Moving further south through the desert, we drove to the town of Nazca. This is where the mysterious Nazca lines are located, which are various figures and shapes whose origin is a subject of many theories. The lines are best viewed by light plane from above. The view was amazing, and I was even the designated co-pilot, but I think the most entertaining part of the flight was actually for the pilot, who watched me lose my lunch in the provided plastic bag.
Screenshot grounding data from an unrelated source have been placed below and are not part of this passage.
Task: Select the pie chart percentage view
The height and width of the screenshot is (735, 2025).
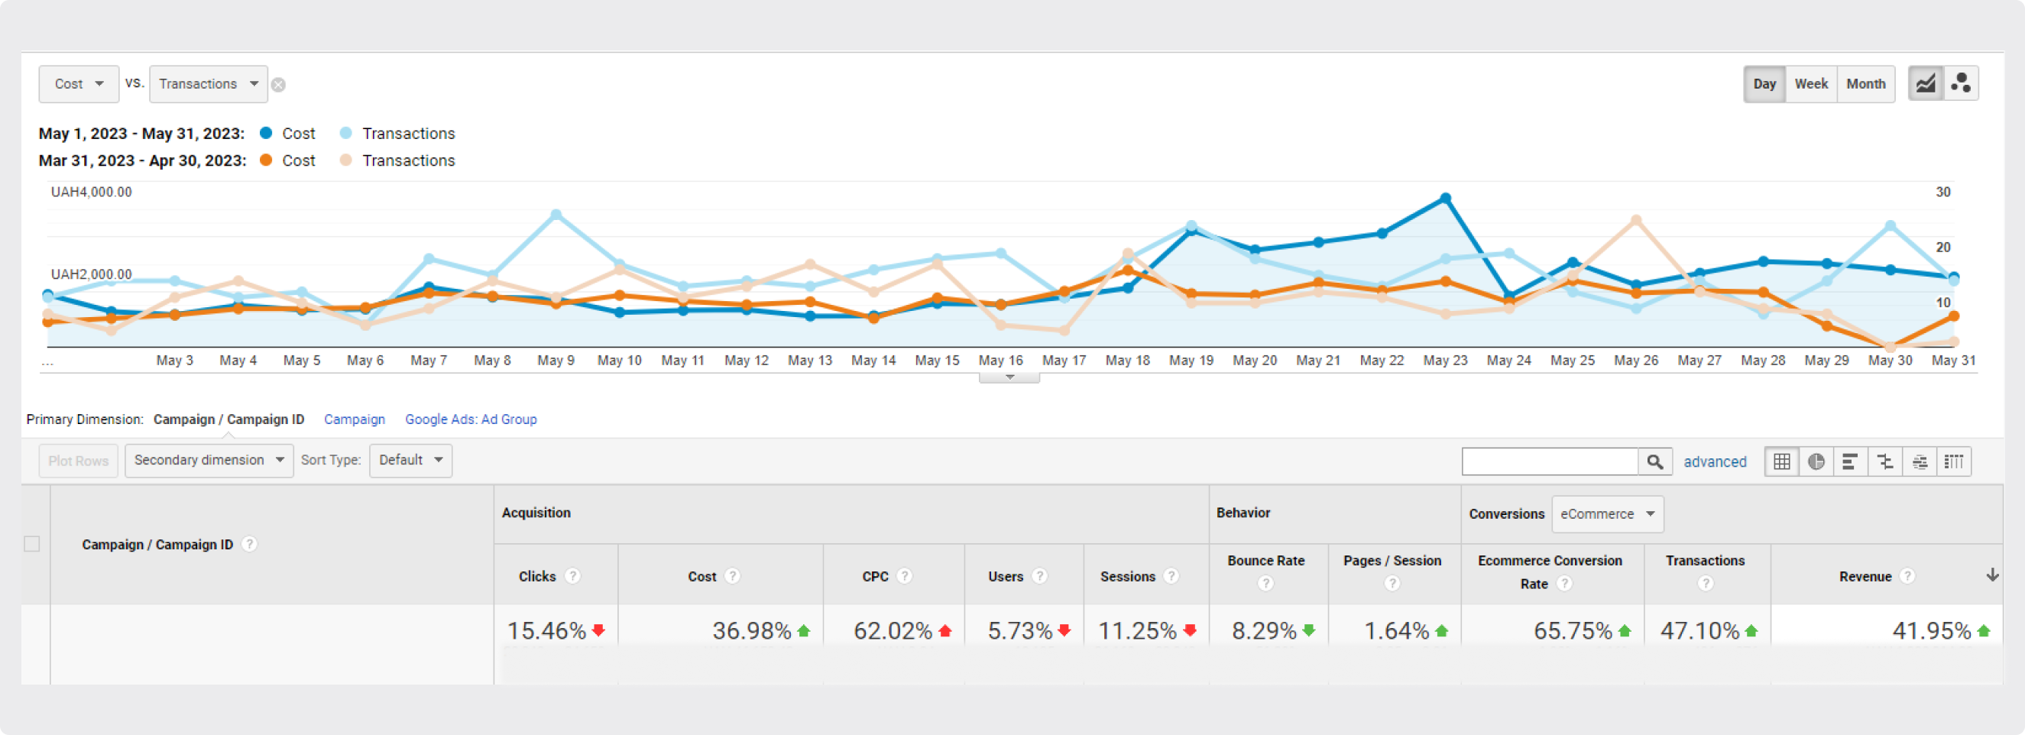Action: pyautogui.click(x=1816, y=461)
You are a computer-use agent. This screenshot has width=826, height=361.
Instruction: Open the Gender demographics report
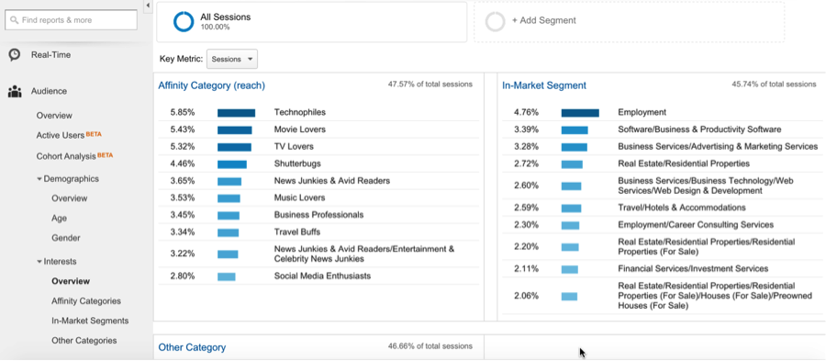(x=66, y=238)

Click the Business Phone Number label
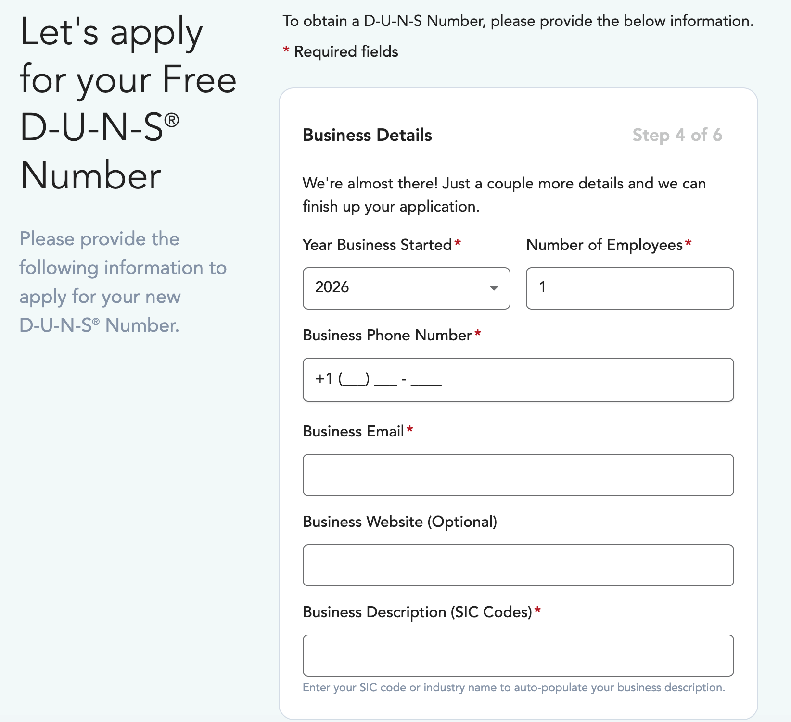[x=387, y=335]
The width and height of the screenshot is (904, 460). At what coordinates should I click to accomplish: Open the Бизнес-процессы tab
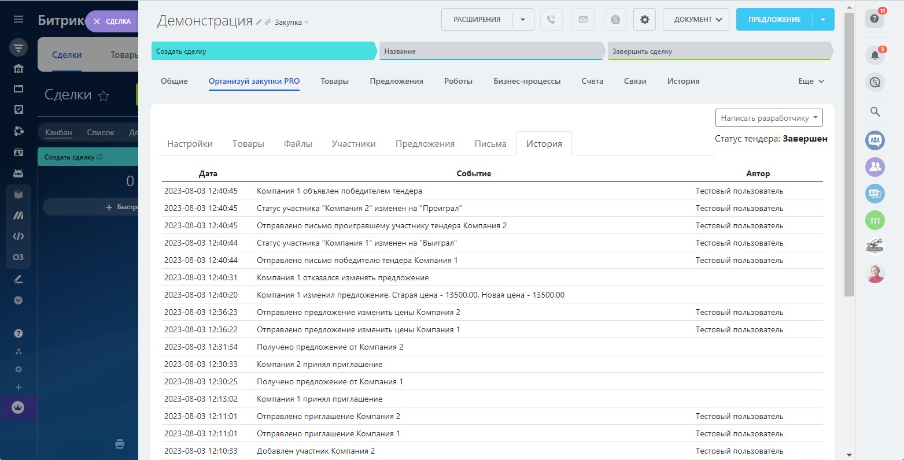click(x=526, y=81)
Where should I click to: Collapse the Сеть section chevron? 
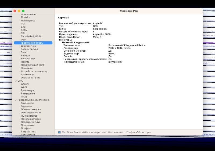15,81
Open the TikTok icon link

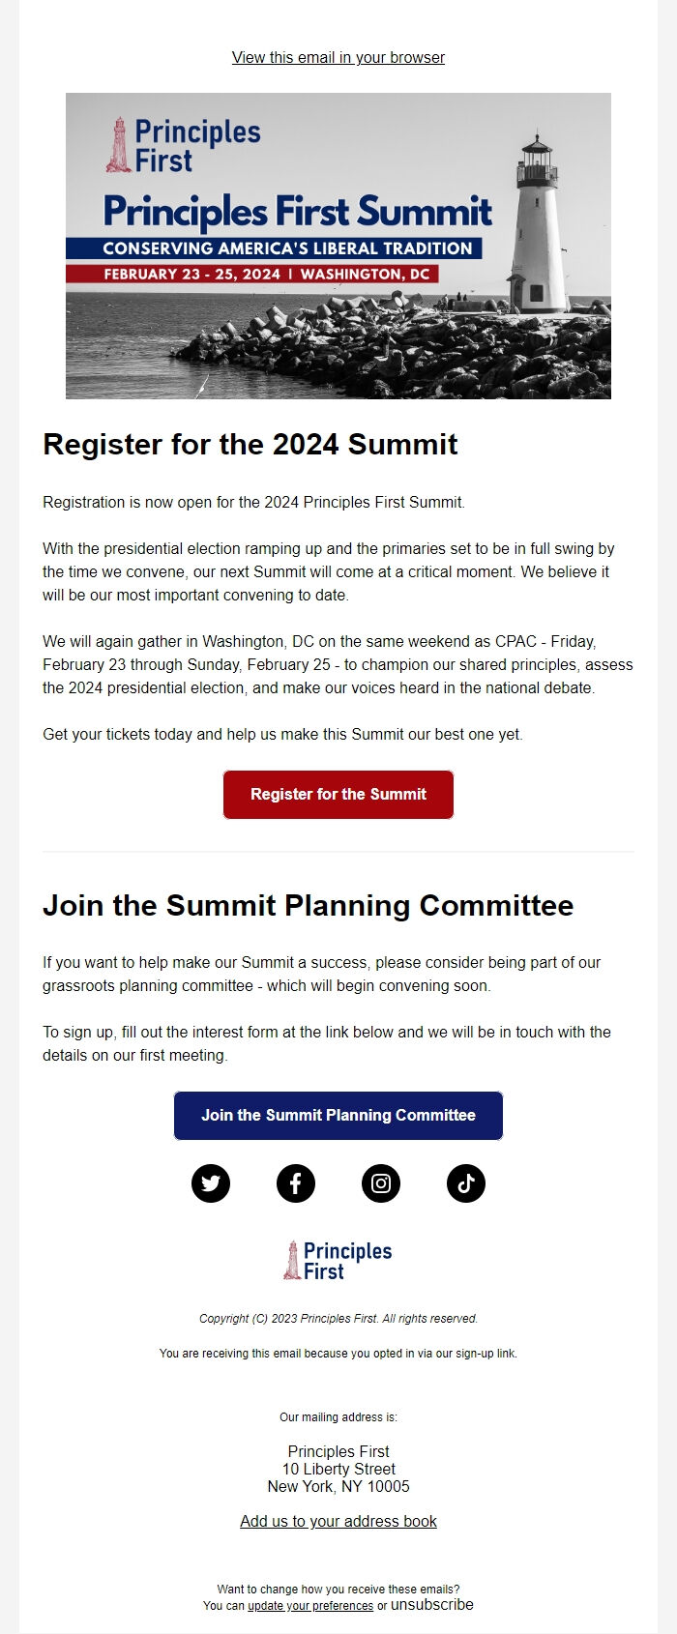466,1183
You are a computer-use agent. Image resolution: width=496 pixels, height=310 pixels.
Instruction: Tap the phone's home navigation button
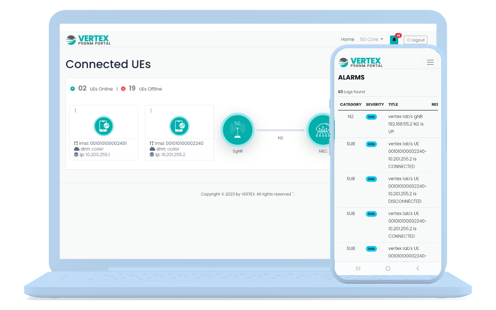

Continuing down the coast, we headed for the beach at Puerto Inca, stopping along the way to check out some pottery and gold making demonstrations. We also visited the Chauchilla cemetery. Now I’m not great with blood and guts and that type of thing, and this place was pretty graphic. The cemetery was right in the middle of the desert, and there are numerous displays that you can almost touch (not that you would want to!) of well-preserved mummies just sitting there looking at you. It was one of those, "I don’t want to look, but I can’t look away" kind of situations for me. Apparently, grave-robbing is still going on in these parts.
On arrival in Puerto Inca, we had some free time to explore and wander the cliff-top Inca ruins. Beautiful views, a great place for a beer, and a nice change from the hectic traffic of the busier cities.

Yesterday was our biggest driving day yet - 7 hours, but the scenery was gorgeous along the coast. We made it to the old colonial town of Arequipa, which has a great feel to it. We have some free time here which is fantastic. I visited the Santa Catalina convent this morning and I’m hoping to check out Juanita, the ice mummy, this afternoon.

Tomorrow we set off at 6am for the Colca Canyon and head higher into the Andes.